Two distinct lifecycle states:
- Superseded: historically valid, but replaced by a newer authoritative formulation.
- Retracted: supporting foundation was invalidated or the conclusion was adjudicated unsound.
Phased implementation plan
Phase 1 - Prove governed consolidation
Build:
- shared evidence and branch-local citations;
- reasoning threads and node versions;
- agent claims and run lineage;
- deterministic independence grouping;
- consolidation evaluator;
- serialized, idempotent consolidation committer;
- minimum CSM memory projection.
Run one real GLM/Codex/Claude thread through:
fork
-> cite evidence
-> originate / endorse / dispute
-> calculate independent groups
-> evaluate pinned rules
-> commit exactly one consolidation
-> project it into CSM
-> replay the decision from stored inputs
Go/no-go gate: concurrent evaluations must produce one live consolidation, and the decision must be reproducible from stored records.
Phase 2 - Observe real disagreement
No separate telemetry layer.

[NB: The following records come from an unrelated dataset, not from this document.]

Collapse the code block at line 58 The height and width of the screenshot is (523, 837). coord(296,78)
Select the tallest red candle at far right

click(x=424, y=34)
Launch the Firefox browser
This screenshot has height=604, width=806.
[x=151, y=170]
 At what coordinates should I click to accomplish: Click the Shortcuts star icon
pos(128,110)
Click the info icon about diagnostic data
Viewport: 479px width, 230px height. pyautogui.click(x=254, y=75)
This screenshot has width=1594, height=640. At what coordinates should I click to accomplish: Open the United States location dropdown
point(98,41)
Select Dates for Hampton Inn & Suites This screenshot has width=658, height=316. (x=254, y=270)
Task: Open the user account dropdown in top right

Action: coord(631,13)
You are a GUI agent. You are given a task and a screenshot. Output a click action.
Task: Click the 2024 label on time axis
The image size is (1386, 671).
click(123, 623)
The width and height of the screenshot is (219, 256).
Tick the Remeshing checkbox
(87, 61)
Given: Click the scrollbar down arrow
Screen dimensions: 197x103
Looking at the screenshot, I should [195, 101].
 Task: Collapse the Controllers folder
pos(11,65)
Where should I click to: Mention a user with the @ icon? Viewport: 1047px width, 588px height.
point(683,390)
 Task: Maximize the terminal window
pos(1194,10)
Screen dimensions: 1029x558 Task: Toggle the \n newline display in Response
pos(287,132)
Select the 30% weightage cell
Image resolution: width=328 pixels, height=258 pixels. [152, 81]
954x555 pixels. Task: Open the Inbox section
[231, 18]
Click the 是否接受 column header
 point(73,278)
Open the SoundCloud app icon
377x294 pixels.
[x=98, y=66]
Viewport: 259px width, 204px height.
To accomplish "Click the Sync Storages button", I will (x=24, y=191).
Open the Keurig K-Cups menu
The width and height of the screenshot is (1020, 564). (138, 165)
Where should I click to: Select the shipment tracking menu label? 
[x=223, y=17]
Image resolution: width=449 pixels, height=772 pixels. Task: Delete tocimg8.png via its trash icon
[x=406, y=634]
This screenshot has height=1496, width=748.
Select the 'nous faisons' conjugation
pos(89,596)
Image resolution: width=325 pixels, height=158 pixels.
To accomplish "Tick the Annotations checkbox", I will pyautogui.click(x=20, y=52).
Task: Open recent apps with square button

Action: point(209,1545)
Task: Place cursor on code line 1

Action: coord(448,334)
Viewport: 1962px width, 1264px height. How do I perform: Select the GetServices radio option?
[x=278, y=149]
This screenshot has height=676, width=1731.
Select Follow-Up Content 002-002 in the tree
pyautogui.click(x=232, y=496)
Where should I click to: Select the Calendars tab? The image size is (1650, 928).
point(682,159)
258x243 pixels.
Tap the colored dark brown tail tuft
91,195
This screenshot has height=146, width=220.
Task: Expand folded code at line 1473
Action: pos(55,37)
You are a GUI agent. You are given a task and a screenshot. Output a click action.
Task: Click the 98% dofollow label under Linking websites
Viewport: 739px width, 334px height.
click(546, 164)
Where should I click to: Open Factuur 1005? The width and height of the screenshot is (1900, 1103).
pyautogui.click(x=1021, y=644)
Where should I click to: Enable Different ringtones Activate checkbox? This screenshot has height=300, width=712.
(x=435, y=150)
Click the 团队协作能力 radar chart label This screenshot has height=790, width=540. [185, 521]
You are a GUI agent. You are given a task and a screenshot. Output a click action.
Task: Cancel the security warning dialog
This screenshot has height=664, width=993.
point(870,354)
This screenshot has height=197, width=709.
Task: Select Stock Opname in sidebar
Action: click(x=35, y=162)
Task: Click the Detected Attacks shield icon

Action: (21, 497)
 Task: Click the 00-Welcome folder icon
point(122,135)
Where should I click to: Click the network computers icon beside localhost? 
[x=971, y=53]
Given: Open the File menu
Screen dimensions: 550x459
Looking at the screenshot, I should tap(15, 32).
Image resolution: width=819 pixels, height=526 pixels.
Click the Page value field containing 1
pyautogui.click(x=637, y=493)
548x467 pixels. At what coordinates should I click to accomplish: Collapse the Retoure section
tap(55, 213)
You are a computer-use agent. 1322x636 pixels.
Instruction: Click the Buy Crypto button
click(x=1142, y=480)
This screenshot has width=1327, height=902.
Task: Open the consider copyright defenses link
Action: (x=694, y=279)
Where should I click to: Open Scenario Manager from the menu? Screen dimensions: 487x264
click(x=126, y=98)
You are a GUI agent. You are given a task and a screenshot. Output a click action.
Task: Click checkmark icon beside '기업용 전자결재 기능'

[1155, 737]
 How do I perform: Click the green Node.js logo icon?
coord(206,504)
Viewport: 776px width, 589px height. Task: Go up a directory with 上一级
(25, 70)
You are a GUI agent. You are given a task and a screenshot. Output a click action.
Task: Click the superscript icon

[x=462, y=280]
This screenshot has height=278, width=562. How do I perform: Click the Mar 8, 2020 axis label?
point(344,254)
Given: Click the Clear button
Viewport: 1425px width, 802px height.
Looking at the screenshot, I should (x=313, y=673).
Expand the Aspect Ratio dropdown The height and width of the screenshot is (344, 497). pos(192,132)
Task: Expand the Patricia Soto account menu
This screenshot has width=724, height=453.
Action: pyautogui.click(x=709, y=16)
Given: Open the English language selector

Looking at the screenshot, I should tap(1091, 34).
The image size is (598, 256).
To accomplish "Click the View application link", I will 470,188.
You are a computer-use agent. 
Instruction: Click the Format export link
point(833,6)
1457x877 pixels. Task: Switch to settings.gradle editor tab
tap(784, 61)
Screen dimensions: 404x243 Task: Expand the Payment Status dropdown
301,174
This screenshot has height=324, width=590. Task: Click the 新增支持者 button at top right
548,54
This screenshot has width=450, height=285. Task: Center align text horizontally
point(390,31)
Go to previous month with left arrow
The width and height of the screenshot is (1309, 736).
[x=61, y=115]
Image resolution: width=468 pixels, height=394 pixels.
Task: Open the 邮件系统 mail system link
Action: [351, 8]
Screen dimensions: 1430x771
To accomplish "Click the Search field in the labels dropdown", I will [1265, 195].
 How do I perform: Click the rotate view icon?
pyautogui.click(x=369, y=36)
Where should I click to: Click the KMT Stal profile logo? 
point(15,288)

All observations must be queryable from Phase 1’s core tables:
- Which endorsements were independent?
- Which evidence did each agent actually rely on?
- Did branches diverge over objective, claim, evidence interpretation, or acceptance conditions?
- Did an agent see another conclusion before forming its own?
- Was apparent convergence independent or inherited?
Gate: if these questions require bespoke instrumentation, Phase 1’s schema is incomplete.
Phase 3 - Govern reversal
Only after observing real council behavior, add:
- lazy reverification;
- materiality-based contestation;
- atomic memory-status projection;
- retraction proposals and votes;
- proposal-pinned independence grouping;
- supersession;
- explicit retraction adjudication.
What this does not claim
- No implementation exists yet.
- It does not preserve private hidden chain-of-thought.
- It preserves explicit reasoning artifacts, claims, evidence relationships, open questions, and operational continuation state.
- A reasoning graph does not guarantee correct reasoning.
- Independence grouping can conservatively under-count independent conclusions.
- Reentry still involves interpretation; the design makes that interpretation inspectable rather than pretending it did not occur.
- Council quorum rules remain intentionally unspecified until Phase 2 captures actual disagreement patterns.
Appendix: Core schema objects
The public page does not need every column, but the architectural objects are named:
reasoning_threads
reasoning_node_versions
reasoning_edges
reasoning_evidence
reasoning_node_citations
reasoning_claims
reasoning_agent_runs
reasoning_consolidations
memory_consolidation_state
Fields that explain behavior:
reasoning_node_versions
- logical_node_id
- thread_id
- content
- status
- parent_version_id
- created_by_agent_id
reasoning_claims
- node_version_id
- agent_run_id
- claim_type
- confidence
reasoning_consolidations
- node_version_id
- rule_set_id
- grouping_algorithm_version_id
- snapshot_hash
- status
A full technical specification will be linked here once Phase 1 is implemented.